Parliament of South Africa
- Long title An Act to consolidate and amend the law relating to the registration and regulation of trade unions and employers' organizations, the prevention and settlement of disputes between employers and employees, the regulation of terms and conditions of employment by agreement and arbitration and the control of private registry offices; to provide for the establishment of an industrial tribunal and to define its functions; to provide safeguards against inter-racial competition; and to provide for other incidental matters. ;
- Citation: Act No. 28 of 1956
- Enacted by: Parliament of South Africa
- Royal assent: 7 May 1956
- Commenced: 1 January 1957
- Repealed: 11 November 1996
- Administered by: Minister of Labour

Repealed by
- Labour Relations Act, 1995

= Industrial Conciliation Act, 1956 =

Part of the apartheid system of racial segregation in South Africa

The Industrial Conciliation Act, 1956 (Act No. 28 of 1956; subsequently renamed the Labour Relations Act, 1956), formed part of the apartheid system of racial segregation in South Africa. It prohibited the registration of any new 'mixed' unions and imposed racially separate branches and all-white executive committees on existing 'mixed' unions. It prohibited strikes in 'essential industries' for both black and white workers and banned political affiliations for unions. Clause 77 legalized the reservation of skilled jobs to white workers, as the Bantu Building Workers Act of 1951 had done in the construction trade, 'to ensure that they will not be exploited by the lower standard of living of any other race'.

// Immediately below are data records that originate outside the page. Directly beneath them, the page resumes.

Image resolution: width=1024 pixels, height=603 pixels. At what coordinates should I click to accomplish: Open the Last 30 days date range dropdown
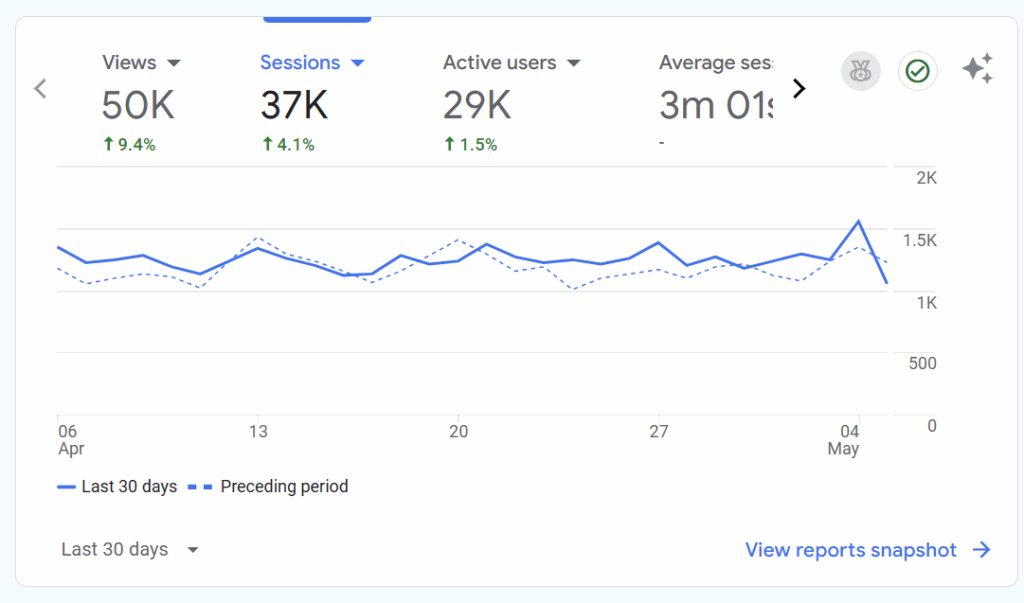(x=130, y=550)
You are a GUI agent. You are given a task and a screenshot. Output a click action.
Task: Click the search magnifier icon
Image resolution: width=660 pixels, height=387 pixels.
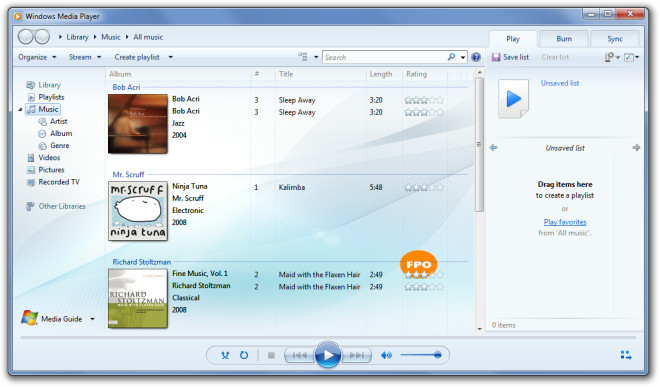(x=452, y=57)
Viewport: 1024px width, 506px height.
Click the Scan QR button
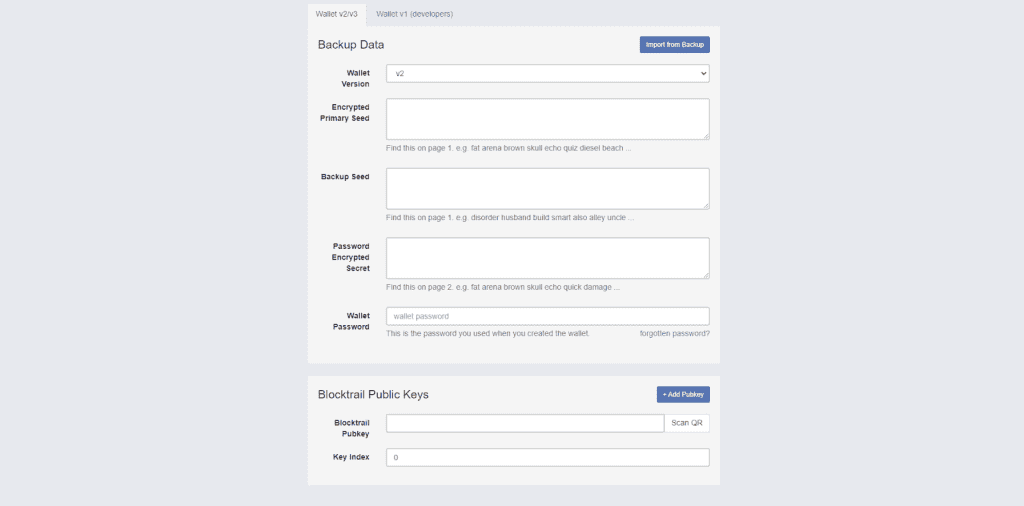pos(687,423)
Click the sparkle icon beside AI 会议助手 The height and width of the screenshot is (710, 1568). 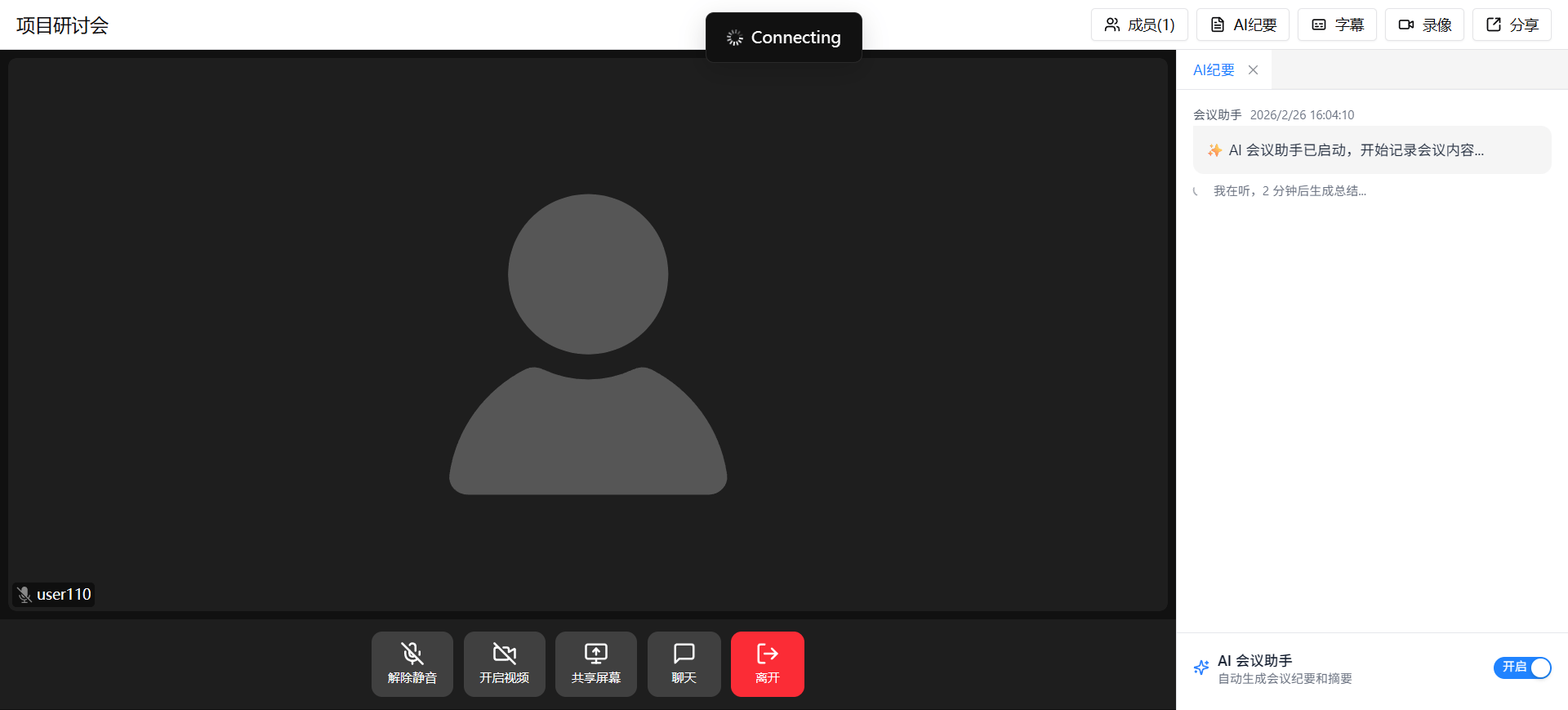coord(1200,668)
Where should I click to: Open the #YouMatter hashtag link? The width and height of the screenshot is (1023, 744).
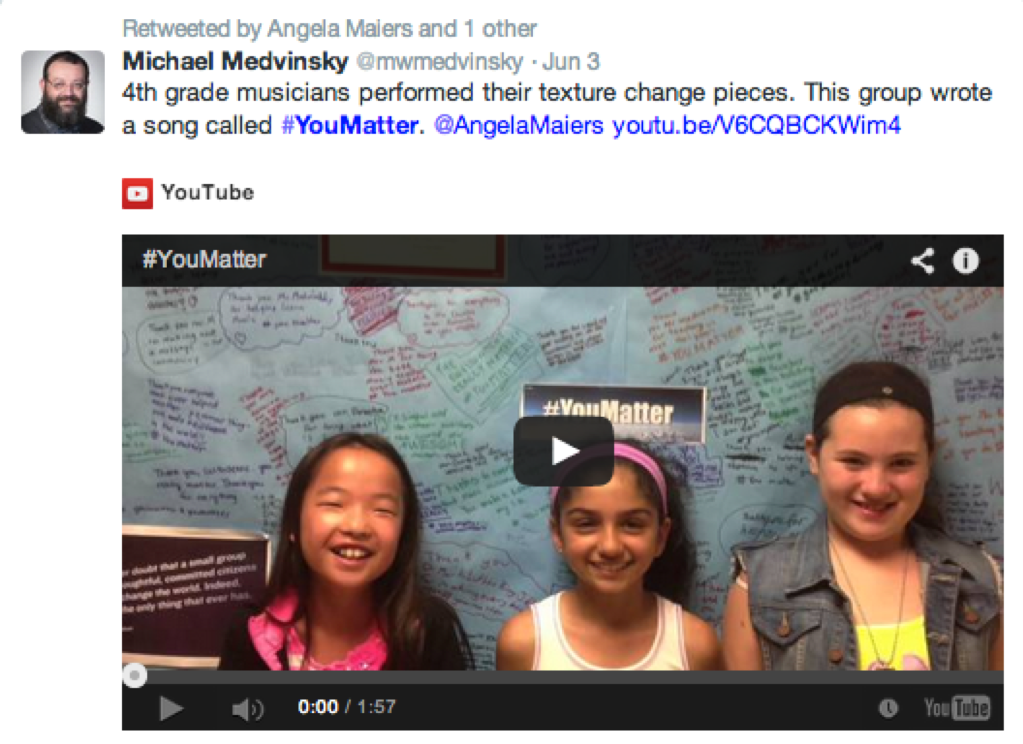350,125
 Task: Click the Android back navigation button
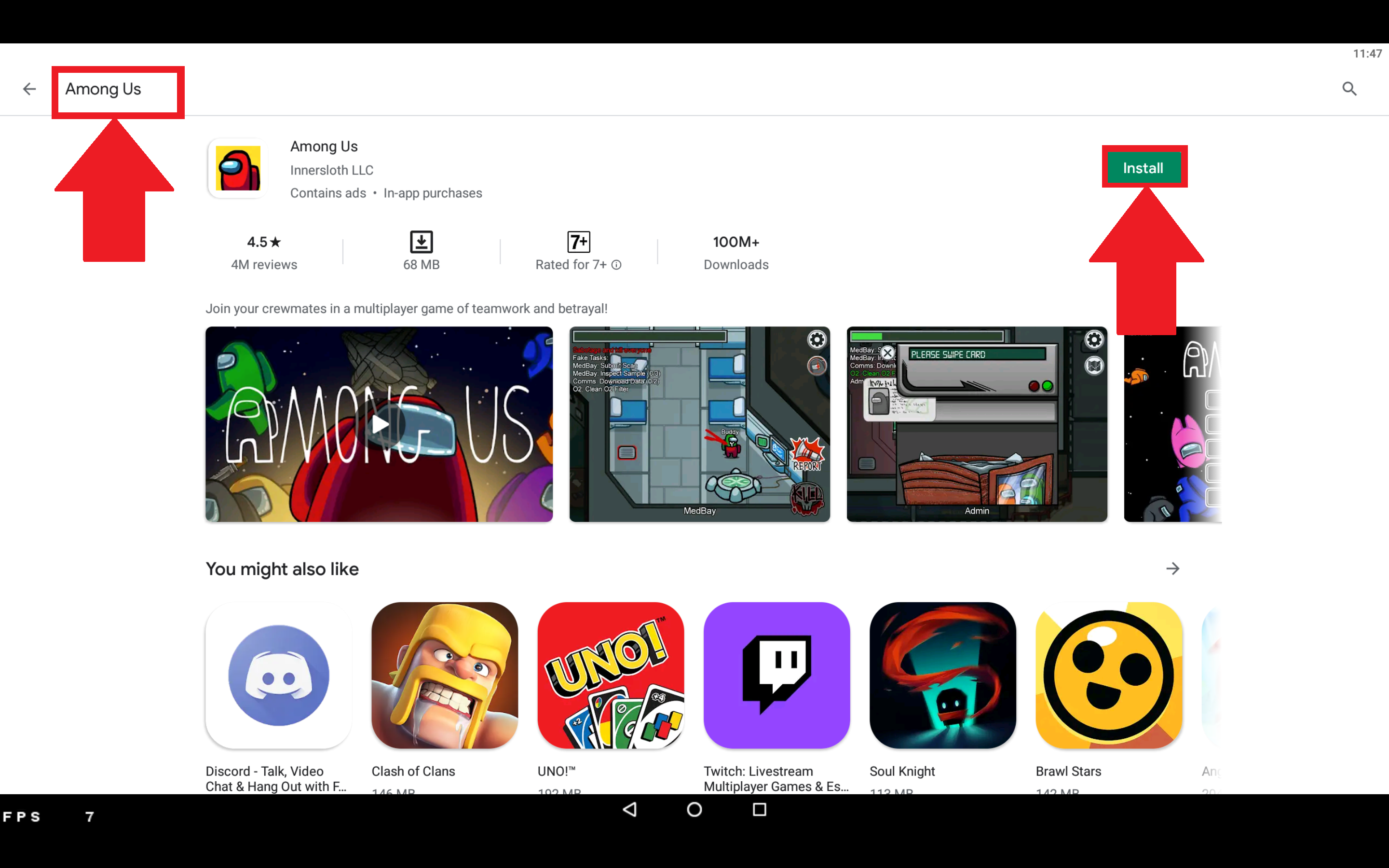pyautogui.click(x=629, y=810)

The primary objective of the Industrial Conciliation Act was to separate the trade union movements along racial lines, with the aim of weakening them. The Act ended the recognition of trade unions with white, Coloured, and Indian membership. It specified that trade unions with mixed membership had to cater exclusively to one racial group or split into separate racial sections, each under the guidance of a white-controlled executive. At this time, Africans had not yet been granted permission to belong to a registered union. The Act also gave additional powers to the minister to declare strikes illegal in essential industries. Whites are thought to have benefited from this Act because it gave legal force to white job reservation practices.

The amendments introduced by the Industrial Conciliation Amendment Act, 1979, attempted to control African trade unions by incorporating them into the industrial-relations machinery. African trade unions could apply for registration and, if recognised by employers, establish a checkoff system to collect subscriptions and negotiate wage agreements. Government employees were excluded from the scope of the Act, and trade unions were not allowed to have any connection with a political party.

==Repeal==
The act was repealed by the Labour Relations Act No 66 of 1995.